Lincoln und Werdermann erinnern an eine Entscheidung des Bundesverfassungsgerichts aus dem Jahr 2012, in dem die Karlsruher Richter mit Blick auf das Asylbewerberleistungsgesetz betonten, niedrigere Leistungen für eine bestimmte Bevölkerungsgruppe wie Geflüchtete seien nur verfassungskonform, wenn sich ein geringerer Bedarf plausibel begründen lässt. Diesen Grundsatz sehen etliche Sozialgerichte in Bezug auf die an Menschen in Sammelunterkünften gezahlten Beträge als verletzt an.

Seit September 2019 erhalten Alleinstehende in Sammelunterkünften Leistungen nach der Regelbedarfsstufe 2 und damit um zehn Prozent weniger als vorher. 2020 standen ihnen 316 Euro monatlich zur Verfügung, in diesem Jahr sind es 323 Euro. Der Regelsatz für einen alleinstehenden Hartz-IV-Bezieher betrug im vergangenen Jahr 432 Euro und stieg 2021 auf 446 Euro.

Vor dem September 2019 war die Bedarfsstufe 2 auch bei Geflüchteten nur bei Paarhaushalten zugrunde gelegt worden. Die bei Paaren zugrunde gelegte Annahme, dass sich durch das Zusammenleben Einspareffekte in Höhe von etwa zehn Prozent ergeben, übertrug die Regierungskoalition von CDU, CSU und SPD kurzerhand auf Bewohner von Gemeinschaftsunterkünften.

Sozialgerichte sprachen 2020 nun mehreren Personen im Eilverfahren den Satz der Regelbedarfsstufe 1 zu. Sie verwiesen darauf, dass Bewohner einer Sammelunterkunft nicht freiwillig dort leben, sondern gesetzlich dazu verpflichtet sind. Ein »Näheverhältnis«, welches für eine gemeinsame Haushaltsführung erforderlich wäre, sei unter diesen Umständen kaum vorstellbar.

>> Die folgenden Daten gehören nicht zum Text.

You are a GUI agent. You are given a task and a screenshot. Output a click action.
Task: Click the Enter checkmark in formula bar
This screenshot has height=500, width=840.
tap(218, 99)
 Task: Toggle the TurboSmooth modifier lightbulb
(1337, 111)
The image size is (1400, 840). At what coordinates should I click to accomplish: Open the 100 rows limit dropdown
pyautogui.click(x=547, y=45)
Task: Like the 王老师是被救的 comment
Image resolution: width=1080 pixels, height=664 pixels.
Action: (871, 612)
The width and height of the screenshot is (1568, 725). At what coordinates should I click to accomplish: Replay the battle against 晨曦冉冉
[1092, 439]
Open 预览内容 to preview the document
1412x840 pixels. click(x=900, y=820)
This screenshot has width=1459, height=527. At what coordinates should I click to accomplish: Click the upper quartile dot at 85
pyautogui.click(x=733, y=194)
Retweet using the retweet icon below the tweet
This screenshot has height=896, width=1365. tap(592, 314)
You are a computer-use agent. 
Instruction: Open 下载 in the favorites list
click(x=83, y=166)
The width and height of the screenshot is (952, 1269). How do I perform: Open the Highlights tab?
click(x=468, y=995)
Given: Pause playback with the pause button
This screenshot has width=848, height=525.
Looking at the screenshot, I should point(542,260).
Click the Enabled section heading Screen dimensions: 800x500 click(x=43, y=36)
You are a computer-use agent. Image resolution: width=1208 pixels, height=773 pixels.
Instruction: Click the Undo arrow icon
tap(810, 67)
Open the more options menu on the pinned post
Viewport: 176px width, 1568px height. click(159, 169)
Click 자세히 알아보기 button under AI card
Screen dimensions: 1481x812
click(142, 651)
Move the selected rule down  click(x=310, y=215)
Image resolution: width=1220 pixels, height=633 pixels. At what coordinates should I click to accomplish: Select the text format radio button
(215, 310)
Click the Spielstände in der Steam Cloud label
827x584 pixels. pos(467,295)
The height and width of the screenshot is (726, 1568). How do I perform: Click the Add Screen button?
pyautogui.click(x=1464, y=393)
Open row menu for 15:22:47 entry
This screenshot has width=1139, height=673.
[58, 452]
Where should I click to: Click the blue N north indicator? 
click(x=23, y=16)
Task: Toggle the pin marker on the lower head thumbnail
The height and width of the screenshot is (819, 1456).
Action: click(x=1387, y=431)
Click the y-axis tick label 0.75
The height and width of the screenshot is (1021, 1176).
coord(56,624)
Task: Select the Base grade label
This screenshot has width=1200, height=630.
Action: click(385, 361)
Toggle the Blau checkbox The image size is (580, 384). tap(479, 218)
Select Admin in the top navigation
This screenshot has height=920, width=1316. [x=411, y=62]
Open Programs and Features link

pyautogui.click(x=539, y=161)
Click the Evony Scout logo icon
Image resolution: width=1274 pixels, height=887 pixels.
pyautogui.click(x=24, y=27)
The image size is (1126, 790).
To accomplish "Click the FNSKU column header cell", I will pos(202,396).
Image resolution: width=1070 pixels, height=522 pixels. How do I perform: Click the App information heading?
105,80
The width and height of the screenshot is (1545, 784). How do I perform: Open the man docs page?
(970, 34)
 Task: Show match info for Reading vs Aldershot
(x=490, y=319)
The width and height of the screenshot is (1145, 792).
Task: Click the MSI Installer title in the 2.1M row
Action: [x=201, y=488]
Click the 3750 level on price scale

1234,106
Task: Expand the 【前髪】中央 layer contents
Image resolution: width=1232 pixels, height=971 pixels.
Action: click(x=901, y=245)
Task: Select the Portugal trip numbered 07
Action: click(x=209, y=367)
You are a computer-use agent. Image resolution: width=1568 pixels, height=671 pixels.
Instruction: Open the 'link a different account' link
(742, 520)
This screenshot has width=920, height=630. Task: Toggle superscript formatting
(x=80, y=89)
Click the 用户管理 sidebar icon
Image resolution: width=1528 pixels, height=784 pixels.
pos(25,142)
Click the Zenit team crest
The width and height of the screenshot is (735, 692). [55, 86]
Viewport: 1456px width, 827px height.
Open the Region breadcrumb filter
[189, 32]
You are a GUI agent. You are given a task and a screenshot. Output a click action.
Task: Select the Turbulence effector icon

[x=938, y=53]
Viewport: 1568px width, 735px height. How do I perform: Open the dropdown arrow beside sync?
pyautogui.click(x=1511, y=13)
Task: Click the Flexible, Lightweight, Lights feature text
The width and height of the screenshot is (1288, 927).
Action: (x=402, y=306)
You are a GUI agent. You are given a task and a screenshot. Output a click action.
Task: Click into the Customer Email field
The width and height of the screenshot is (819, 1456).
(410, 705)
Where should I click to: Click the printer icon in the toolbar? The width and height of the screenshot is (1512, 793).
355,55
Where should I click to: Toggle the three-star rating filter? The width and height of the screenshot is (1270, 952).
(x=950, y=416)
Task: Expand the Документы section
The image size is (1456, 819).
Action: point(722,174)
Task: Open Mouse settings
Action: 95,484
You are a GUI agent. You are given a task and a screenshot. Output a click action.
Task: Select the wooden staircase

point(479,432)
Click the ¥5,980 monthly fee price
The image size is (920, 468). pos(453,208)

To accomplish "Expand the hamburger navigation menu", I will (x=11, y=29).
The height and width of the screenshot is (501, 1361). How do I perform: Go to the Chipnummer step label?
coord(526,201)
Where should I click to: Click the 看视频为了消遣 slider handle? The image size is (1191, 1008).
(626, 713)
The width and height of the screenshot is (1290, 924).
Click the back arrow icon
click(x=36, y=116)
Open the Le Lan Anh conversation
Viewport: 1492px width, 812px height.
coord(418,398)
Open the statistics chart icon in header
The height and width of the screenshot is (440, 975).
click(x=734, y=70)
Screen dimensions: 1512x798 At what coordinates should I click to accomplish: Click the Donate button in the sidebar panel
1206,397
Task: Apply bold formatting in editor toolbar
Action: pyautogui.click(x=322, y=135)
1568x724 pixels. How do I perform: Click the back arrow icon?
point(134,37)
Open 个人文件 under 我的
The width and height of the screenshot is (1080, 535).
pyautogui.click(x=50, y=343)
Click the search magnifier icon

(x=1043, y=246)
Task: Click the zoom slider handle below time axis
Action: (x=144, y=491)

Lincoln und Werdermann verweisen darauf, dass darüber hinaus innerhalb einer Unterkunft die Sätze, die die Bewohner erhalten, sehr unterschiedlich sind, je nach Aufenthaltsdauer. Manche bekommen auch nur Geld für Lebensmittel, weil sie sich trotz Zuständigkeit eines anderen EU-Mitgliedsstaats in Deutschland aufhalten.

Nach Ansicht der Autoren, beide Juristen, haben die Sozialgerichte zudem nicht berücksichtigt, dass Bewohner einer Gemeinschafsunterkunft gar nicht die gleichen Einspareffekte erzielen können wie Eheleute. Denn das größte Potenzial liege dabei in größeren gemeinsamen Anschaffungen wie Inneneinrichtung und Hausrat, die aber gar nicht Teil des Regelsatzes für Geflüchtete sind. Solche Gegenstände werden in der Regel werden sie als Sachleistung von der Unterkunft gestellt.

Lincoln und Werdermann bezeichnen das Vorgehen der GroKo als »politischen Taschenspielertrick«. Der Staat spare durch die Einstufung in den Regelbedarf 2 jährlich 40 Millionen Euro. Das entspreche just der Summe, die der Bund dadurch mehr aufbringen muss, dass er, ebenfalls im September 2019, die Regelsätze für Asylbewerber nach jahrelanger Untätigkeit endlich an die gestiegenen Lebenshaltungskosten anpasste. »Um dieses Nullsummenspiel zu rechtfertigen, war sich der Gesetzgeber nicht zu schade, mit an den Haaren herbeigezogenen Begründungen das Existenzminimum zu unterlaufen«, kritisieren die Juristen. Und selbst, wenn ein Sozialgericht diese dem Bundesverfassungsgericht »zeitnah« zur Prüfung vorlege, könnten »noch Jahre vergehen«, in denen weiter zu wenig gezahlt werde.